- _Direction_
In the material, take the stretch from the line containing "Image resolution: width=818" through the line containing "tap(64, 53)", swap "dropdown" for "menu", and return only those lines with everything else unchanged.

- _Listing_
=-=-=

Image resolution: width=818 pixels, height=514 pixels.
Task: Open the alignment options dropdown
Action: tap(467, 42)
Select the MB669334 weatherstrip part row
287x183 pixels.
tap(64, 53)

=-=-=

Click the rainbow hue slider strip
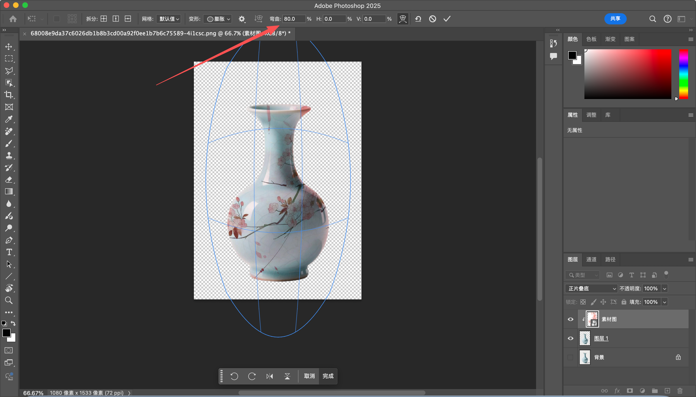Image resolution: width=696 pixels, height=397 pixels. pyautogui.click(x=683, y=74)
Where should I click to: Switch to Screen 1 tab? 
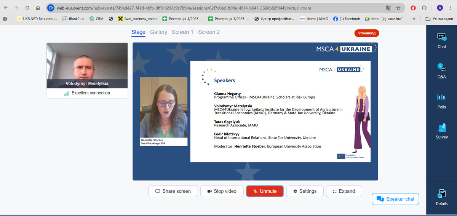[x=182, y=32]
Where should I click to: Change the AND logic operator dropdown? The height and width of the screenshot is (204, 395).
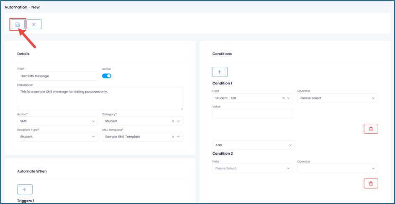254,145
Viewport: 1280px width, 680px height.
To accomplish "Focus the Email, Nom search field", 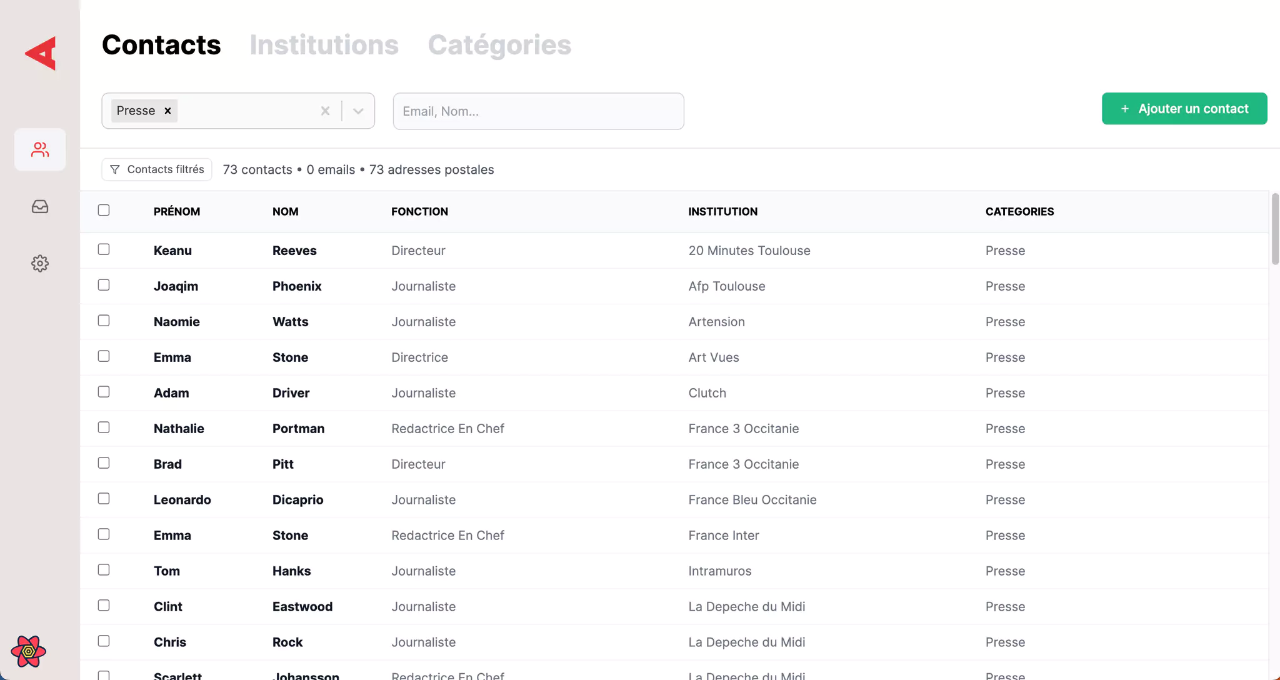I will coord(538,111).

=-=-=

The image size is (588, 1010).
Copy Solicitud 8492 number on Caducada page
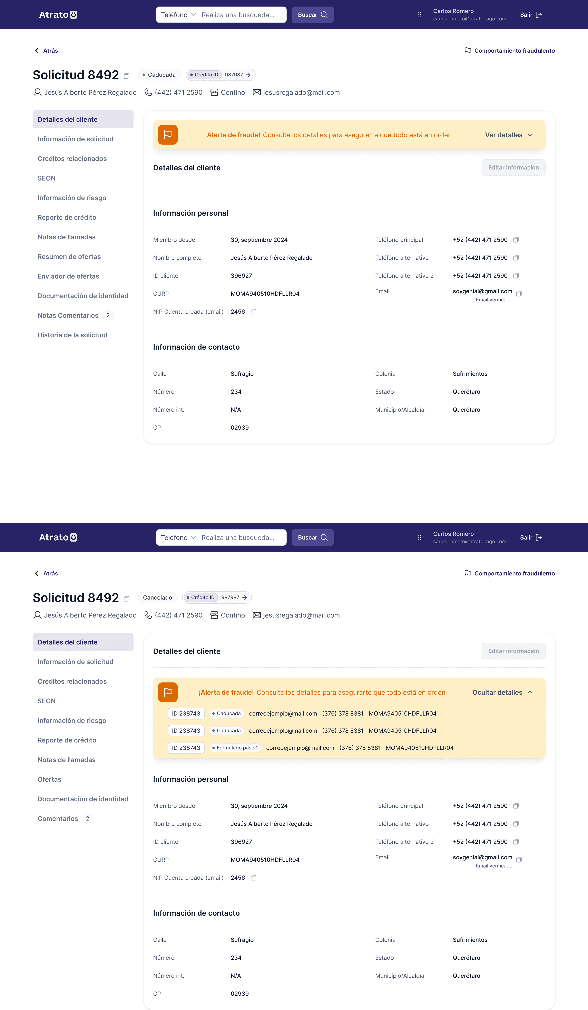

=-=-=

- _Full solution_
Image resolution: width=818 pixels, height=514 pixels.
Task: Open the alignment options menu
Action: tap(467, 42)
Select the MB669334 weatherstrip part row
287x183 pixels.
tap(64, 53)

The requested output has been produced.